■ **Exercise objective**
Where the listing shows an image, skip it and output all other material unchanged.

⟨

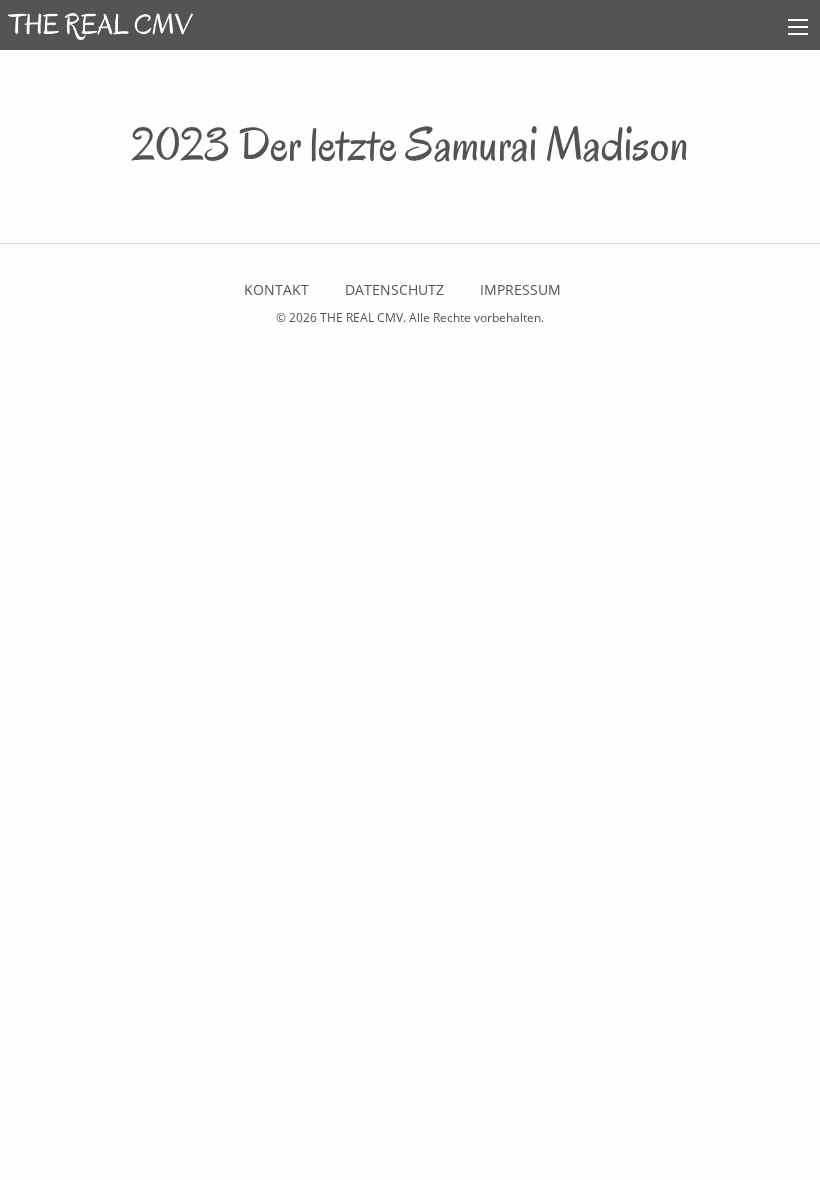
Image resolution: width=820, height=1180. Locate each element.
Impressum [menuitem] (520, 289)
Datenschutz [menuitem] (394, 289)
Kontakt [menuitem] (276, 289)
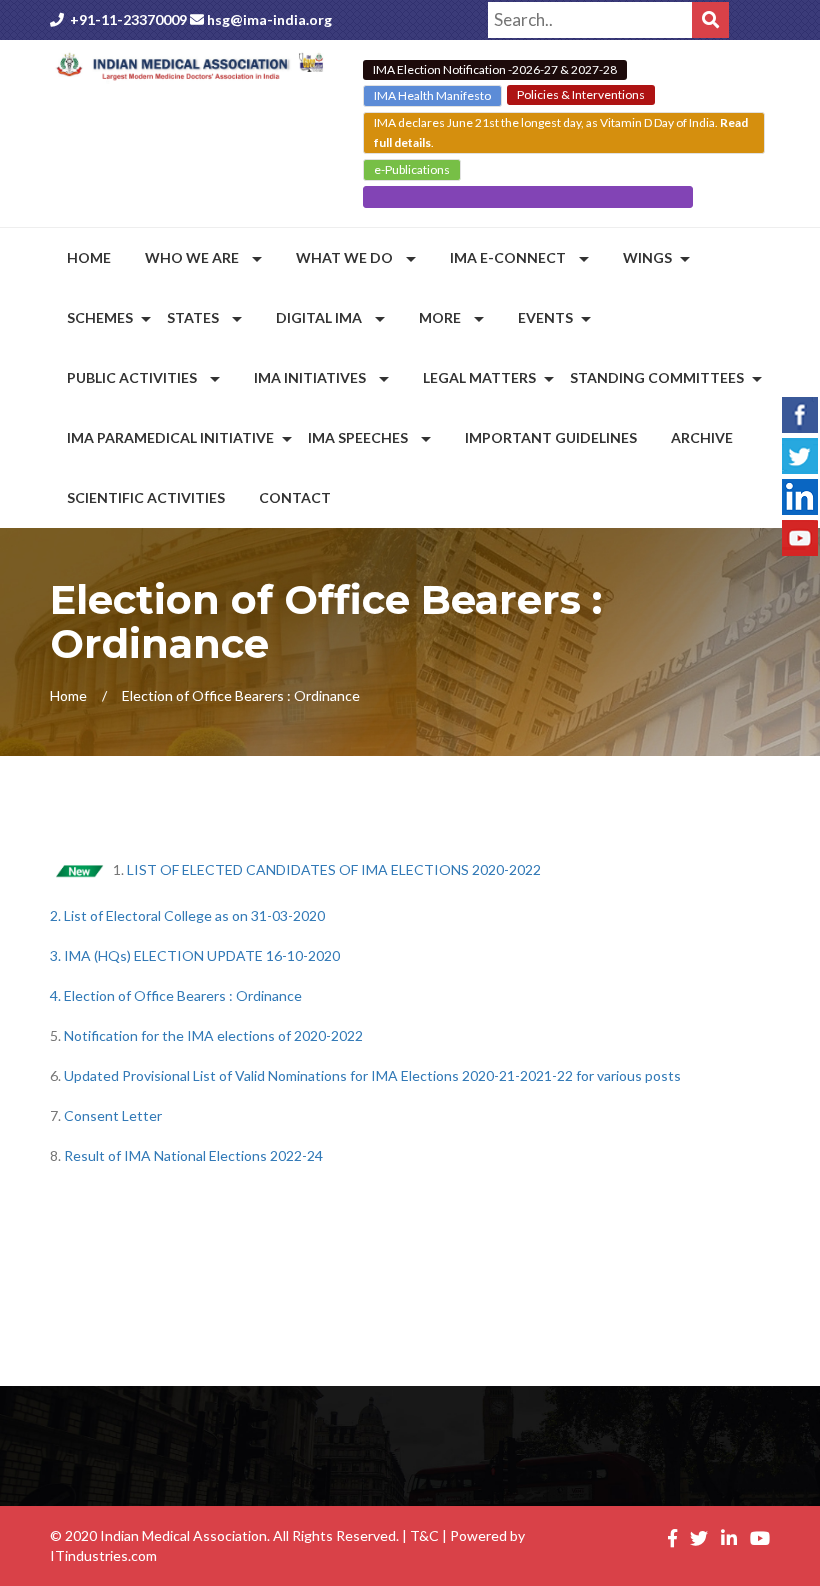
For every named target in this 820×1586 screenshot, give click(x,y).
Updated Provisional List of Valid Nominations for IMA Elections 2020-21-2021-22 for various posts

⟩

■ **The completed task**
Image resolution: width=820, height=1180. Locate each element.
Impressum [menuitem] (520, 289)
Datenschutz [menuitem] (394, 289)
Kontakt [menuitem] (276, 289)
For every named target in this 820×1586 screenshot, give click(x,y).
Updated Provisional List of Valid Nominations for IMA Elections 2020-21-2021-22 for various posts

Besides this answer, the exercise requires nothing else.